Exercise brief
Quote the passage on longan wine in full, word for word.

Longan wine is a Southeast Asian fermented drink made of the fruit of Dimocarpus longan, more commonly called longan or dark-skinned dragon's eye. While originating in China, it has also become a speciality in a number of locations in Southeast Asia such as the province of Bac Lieu.
The longan fruit has long been grown and produced as wine along the Great Wall of China especially in the provinces of Xinjiang, Gansu, Shanxi and Hebei. It gained popularity in the later half of the 20th century. Thus, the white wine of dried longan from China's Greatwall Wine Co. was a silver medal winner at the 14th International Wine-Tasting Meeting in London in 1983. Since then, production of longan wine has spread to Southeast Asia. Thus, since 2015, it has been developed commercially on a small-scale in Thailand and in Cambodia.
Longan liqueur is made by macerating the longan flesh in alcohol.

Entries drawn from a collection
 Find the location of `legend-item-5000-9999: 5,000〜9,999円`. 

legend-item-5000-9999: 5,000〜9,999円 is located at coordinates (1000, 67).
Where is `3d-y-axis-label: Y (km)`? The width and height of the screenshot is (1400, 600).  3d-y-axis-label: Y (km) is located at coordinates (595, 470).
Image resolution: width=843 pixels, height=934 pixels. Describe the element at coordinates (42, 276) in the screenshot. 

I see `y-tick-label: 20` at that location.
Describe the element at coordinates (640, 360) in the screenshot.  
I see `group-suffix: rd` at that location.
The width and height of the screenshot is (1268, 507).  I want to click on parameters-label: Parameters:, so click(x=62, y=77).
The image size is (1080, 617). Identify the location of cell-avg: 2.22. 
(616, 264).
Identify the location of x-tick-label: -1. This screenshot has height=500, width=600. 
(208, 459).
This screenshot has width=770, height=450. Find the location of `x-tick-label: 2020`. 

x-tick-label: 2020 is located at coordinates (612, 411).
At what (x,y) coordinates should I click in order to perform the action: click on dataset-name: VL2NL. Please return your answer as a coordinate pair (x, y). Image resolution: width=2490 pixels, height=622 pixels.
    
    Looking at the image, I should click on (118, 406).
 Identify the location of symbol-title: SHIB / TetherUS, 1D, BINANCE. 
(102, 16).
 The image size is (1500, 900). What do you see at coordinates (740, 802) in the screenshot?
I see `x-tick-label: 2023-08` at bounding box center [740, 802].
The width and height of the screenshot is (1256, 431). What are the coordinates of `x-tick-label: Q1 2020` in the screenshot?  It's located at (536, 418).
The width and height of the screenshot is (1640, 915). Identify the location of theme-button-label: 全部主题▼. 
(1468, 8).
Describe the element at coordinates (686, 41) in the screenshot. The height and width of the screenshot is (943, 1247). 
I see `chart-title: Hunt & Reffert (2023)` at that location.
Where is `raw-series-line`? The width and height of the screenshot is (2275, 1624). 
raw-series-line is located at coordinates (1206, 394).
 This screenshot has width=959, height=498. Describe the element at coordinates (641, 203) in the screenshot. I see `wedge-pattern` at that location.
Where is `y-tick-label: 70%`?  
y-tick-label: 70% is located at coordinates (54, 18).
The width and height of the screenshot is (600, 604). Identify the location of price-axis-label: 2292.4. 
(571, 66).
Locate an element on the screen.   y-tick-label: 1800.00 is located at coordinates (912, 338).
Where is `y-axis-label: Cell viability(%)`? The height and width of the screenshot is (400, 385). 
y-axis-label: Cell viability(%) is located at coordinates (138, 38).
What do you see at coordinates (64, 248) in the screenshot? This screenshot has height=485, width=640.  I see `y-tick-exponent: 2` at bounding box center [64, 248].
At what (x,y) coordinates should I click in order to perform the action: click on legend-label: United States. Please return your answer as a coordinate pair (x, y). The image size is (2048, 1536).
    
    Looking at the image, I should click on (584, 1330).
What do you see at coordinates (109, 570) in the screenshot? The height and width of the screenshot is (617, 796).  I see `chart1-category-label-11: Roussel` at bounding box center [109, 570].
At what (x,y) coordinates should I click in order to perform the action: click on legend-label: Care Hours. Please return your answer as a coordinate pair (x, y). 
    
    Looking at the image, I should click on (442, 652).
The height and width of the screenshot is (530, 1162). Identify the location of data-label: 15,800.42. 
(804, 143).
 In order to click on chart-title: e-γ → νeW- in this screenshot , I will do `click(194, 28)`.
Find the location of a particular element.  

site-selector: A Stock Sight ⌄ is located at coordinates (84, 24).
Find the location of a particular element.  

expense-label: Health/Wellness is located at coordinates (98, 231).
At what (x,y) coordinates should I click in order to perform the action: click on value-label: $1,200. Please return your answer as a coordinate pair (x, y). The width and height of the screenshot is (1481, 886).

Completed task
Longan wine is a Southeast Asian fermented drink made of the fruit of Dimocarpus longan, more commonly called longan or dark-skinned dragon's eye. While originating in China, it has also become a speciality in a number of locations in Southeast Asia such as the province of Bac Lieu.
The longan fruit has long been grown and produced as wine along the Great Wall of China especially in the provinces of Xinjiang, Gansu, Shanxi and Hebei. It gained popularity in the later half of the 20th century. Thus, the white wine of dried longan from China's Greatwall Wine Co. was a silver medal winner at the 14th International Wine-Tasting Meeting in London in 1983. Since then, production of longan wine has spread to Southeast Asia. Thus, since 2015, it has been developed commercially on a small-scale in Thailand and in Cambodia.
Longan liqueur is made by macerating the longan flesh in alcohol.